Aufgaben
1. Bitte gib im extrahierten Text unten den Absatz, der mit „Kaum beginnt der März“ anfängt, als knappe Stichpunktliste wieder und behalte dabei seine wesentlichen Fakten.
2. Greif den extrahierten Text über den letzten Arbeitstag unten an seinem Ende auf und schreib ihn weiter.

Nächste Zahlungsaufforderung des Finanzdienstleistungsunternehmens
Kaum beginnt der März, schon finde ich die Antwort zu meinem Schreiben vom 25.01.2006 in meinem Briefkasten. Die Forderung ist unverändert. Die 740,64€ sollen bis zum 13.03.06 an das Finanzdienstleistungsunternehmen überwiesen werden. Natürlich halte ich die Idee für Schwachsinnig und werde erneut an das Finanzdienstleistungsunternehmen schreiben und mitteilen, dass ich auch weiterhin nicht einverstanden bin. Parasiten. Das kommt davon, wenn man sich mit so Finanzexperten einlässt, wenn man selbst keine Ahnung von Finanzen und so Zeug hat. Ich bin echt zu blöd für diese Welt.
Letzter Arbeitstag?
Laut Vertrag ist heute mein letzter Arbeitstag. Demnach bin ich ab morgen wieder arbeitslos. Wie in alten Zeiten. Aber vielleicht kommt ja auch alles anders. Wer weiß das schon? Ich mache mich jedenfalls ordnungsgemäß auf den Weg zur Arbeit und gucke was passiert. Pünktlich schließe ich, vermutlich zum letzten Mal, die Filiale auf und frage mich, warum ich überhaupt noch herkomme. Man will mich hier nicht, wieso also komme ich her? Noch bevor ich eine Antwort finde kommen die ersten Kunden. Kaum sind die Kunden weg, da klingelt das Telefon. Es ist der Bezirksleiter, der mir mitteilt, dass er gleich vorbei kommen wird. Hat also er die Aufgabe, mir mitzuteilen, dass ich nicht mehr gebraucht werde. Einer muss es ja tun und er hat mich schließlich auch eingestellt, da ist es nur konsequent, wenn er mich auch entfernt.
Noch bevor der Bezirksleiter mich besucht, um mir mitzuteilen, dass ich nicht mehr benötigt werde, betreten meine vermutlich letzten Kunden den Laden. Während ich sie berate, erscheint auch der Bezirksleiter. So sieht also jemand aus, der einem mitteilen wird, dass man nicht gut genug ist, um weiter beschäftigt zu sein. Er sah schon mal fröhlicher aus. Er setzt sich an die Kasse, während ich dem älteren Ehepaar, meinen letzten Kunden, Waren im Wert von über 1300€ verkaufe. Nicht unbedingt schlecht für einen schlechten Verkäufer. Die Kunden fragen, ob ich auch in Zukunft ihr Ansprechpartner sein werde und ich lüge sie an, anstatt ihnen zu sagen, dass ich in wenigen Augenblicken nicht mehr hier beschäftigt sein werde. Ich bin ein Feigling, aber ein Feigling, der ein letztes Mal eine gute Provision verdient hat. Die Kunden verabschieden sich und auch meine Verabschiedung steht kurz bevor.

Gezeigtes Material
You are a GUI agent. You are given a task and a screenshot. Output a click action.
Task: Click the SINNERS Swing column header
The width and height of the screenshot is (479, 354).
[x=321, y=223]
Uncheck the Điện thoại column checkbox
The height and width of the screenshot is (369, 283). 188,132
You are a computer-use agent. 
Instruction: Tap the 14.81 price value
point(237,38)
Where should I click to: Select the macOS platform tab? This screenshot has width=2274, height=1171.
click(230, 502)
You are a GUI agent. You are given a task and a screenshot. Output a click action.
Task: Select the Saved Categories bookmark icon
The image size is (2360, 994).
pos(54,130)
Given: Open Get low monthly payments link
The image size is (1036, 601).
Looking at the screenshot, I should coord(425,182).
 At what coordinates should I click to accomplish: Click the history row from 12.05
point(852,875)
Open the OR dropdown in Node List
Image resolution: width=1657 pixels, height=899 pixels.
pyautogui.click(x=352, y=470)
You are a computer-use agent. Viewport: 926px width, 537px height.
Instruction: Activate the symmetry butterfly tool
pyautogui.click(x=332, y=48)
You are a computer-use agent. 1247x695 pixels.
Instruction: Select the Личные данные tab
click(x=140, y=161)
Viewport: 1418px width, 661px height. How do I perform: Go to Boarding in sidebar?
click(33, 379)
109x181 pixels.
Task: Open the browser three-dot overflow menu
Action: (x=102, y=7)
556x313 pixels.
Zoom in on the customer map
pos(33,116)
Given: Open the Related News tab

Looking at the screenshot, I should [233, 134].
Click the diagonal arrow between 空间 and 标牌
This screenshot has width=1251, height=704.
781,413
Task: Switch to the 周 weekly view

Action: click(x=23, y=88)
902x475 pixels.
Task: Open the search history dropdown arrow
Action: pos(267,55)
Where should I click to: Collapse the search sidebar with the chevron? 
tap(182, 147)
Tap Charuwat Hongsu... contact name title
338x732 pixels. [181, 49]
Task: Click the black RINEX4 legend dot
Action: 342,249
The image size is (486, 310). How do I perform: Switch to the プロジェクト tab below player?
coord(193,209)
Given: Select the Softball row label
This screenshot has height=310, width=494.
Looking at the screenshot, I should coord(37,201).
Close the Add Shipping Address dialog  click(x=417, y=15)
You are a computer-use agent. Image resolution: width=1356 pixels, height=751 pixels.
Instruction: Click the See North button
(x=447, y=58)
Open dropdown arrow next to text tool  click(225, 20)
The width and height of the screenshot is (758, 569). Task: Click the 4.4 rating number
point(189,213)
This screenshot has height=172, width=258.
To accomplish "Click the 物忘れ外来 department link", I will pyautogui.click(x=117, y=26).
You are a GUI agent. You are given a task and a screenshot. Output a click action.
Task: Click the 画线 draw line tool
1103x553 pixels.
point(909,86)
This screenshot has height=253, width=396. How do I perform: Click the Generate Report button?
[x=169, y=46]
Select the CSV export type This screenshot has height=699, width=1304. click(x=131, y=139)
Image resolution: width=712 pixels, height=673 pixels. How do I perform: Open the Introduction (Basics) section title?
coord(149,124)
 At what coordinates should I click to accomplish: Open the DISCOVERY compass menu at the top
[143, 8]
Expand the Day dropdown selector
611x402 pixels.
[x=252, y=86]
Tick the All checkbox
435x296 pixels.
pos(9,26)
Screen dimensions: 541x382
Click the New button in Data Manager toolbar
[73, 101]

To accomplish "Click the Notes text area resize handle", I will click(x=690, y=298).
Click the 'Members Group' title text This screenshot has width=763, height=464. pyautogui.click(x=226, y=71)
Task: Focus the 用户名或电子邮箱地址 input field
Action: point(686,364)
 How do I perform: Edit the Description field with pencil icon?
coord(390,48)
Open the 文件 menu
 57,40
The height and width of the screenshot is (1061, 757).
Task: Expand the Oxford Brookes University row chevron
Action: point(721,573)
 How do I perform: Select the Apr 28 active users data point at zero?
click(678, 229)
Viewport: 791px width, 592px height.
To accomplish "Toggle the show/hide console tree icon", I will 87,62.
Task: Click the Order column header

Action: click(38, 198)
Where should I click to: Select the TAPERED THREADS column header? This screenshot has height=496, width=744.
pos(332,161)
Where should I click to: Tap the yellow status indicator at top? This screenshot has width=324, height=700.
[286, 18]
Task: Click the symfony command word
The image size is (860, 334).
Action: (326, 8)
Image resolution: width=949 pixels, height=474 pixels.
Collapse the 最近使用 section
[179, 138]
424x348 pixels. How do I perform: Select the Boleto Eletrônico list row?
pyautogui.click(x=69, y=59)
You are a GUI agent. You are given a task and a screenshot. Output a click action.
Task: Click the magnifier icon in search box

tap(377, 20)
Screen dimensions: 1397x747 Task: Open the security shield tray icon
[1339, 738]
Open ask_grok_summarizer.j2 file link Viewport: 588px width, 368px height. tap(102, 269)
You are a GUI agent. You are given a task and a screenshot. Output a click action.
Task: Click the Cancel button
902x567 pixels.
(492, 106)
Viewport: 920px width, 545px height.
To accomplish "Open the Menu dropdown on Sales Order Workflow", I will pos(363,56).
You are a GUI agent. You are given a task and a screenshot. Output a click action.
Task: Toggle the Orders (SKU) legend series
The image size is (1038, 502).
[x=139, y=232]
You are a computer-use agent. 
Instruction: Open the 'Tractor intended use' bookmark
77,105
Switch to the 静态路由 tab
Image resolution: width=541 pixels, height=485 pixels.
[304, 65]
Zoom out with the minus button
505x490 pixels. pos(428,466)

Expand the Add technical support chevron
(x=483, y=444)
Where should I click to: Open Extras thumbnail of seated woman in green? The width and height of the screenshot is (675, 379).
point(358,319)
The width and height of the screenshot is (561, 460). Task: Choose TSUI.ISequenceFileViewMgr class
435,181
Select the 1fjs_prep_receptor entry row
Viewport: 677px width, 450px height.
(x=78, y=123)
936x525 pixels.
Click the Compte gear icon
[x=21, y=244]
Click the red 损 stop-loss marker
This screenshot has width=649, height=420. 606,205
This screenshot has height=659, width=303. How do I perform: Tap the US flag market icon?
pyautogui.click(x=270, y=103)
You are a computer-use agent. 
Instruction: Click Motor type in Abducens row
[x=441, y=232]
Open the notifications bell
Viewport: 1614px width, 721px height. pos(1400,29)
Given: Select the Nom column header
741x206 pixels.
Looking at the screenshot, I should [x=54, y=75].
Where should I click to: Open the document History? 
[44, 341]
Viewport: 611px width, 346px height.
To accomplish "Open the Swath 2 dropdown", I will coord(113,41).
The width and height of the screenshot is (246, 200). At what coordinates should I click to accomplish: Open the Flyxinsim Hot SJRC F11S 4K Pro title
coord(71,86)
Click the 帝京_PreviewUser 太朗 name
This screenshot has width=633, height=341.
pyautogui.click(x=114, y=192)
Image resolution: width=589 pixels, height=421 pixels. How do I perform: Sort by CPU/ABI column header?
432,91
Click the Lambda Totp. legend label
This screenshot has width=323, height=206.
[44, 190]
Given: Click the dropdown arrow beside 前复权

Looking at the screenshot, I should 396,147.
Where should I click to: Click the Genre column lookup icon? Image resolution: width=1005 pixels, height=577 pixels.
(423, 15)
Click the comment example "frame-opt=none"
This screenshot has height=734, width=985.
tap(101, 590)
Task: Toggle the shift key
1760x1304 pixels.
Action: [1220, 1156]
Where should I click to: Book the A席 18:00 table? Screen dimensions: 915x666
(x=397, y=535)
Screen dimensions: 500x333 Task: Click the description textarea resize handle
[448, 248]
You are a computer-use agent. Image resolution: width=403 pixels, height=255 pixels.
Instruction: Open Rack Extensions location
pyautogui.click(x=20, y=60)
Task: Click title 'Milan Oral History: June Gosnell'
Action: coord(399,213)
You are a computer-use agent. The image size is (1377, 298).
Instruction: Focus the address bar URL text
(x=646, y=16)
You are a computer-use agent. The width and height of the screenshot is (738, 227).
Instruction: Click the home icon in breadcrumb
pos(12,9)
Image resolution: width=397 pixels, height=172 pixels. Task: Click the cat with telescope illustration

Erwartete Ergebnisse
1.
- Anfang März liegt die Antwort auf mein Schreiben vom 25.01.2006 im Briefkasten.
- Die Forderung ist unverändert: 740,64€ sollen bis zum 13.03.06 an das Finanzdienstleistungsunternehmen überwiesen werden.
- Ich halte das für Schwachsinn und werde erneut schreiben, dass ich weiterhin nicht einverstanden bin.
- Ich ärgere mich, mich ohne eigene Ahnung von Finanzen mit Finanzexperten eingelassen zu haben.

2.
Es ist 11.15 Uhr als mein Bezirksleiter mir mitteilt, dass mein Vertrag nicht verlängert wird und er liefert mir die Begründung, welche mir besonders gut gefällt, gleich mit. Ich sah beim letzten Seminar so unmotiviert aus, dass Herrn A., der ja auch sein Vorgesetzter ist, keine andere Wahl blieb als meinen Vertrag nicht zu verlängern. Sehr witzig. Herrn A. hat also meine Visage nicht gefallen, vielleicht war es auch die Kleidung. Genau festlegen will sich der Bezirksleiter nicht. Möglicherweise hat Herr A. auch gemerkt, dass ich ihn für einen unfähigen Trottel halte. Vielleicht hätte ich ihn nicht immer so fragend und angewidert anschauen sollen, wenn er irgendeinen Müll erzählt hat. Oder lauter über seine flachen Witze Lachen sollen. Wenn er doch nur ein wenig witziger gewesen wäre. Dummerweise kann ich mich nicht anders verhalten, wenn ich jemanden für einen Blödmann halte. Nur gut, dass man mir sonst scheinbar nichts vorzuwerfen hat. Ein zwei Gesichtsoperationen, bei denen ich mir ein Grinsegesicht modellieren lasse, dann bewerbe ich mich vielleicht erneut irgendwo. Nun bin ich also tatsächlich wieder arbeitslos und habe plötzlich irgendwie Lust etwas kaputt zu machen. Das mache ich aber nicht, weil es nicht meine Art ist. Daher verabschiede ich mich ordnungsgemäß von meinem Bezirksstellenleiter und mache mich auf den Weg zurück ins Leben eines Arbeitslosen. Da kenne ich mich eh viel besser aus.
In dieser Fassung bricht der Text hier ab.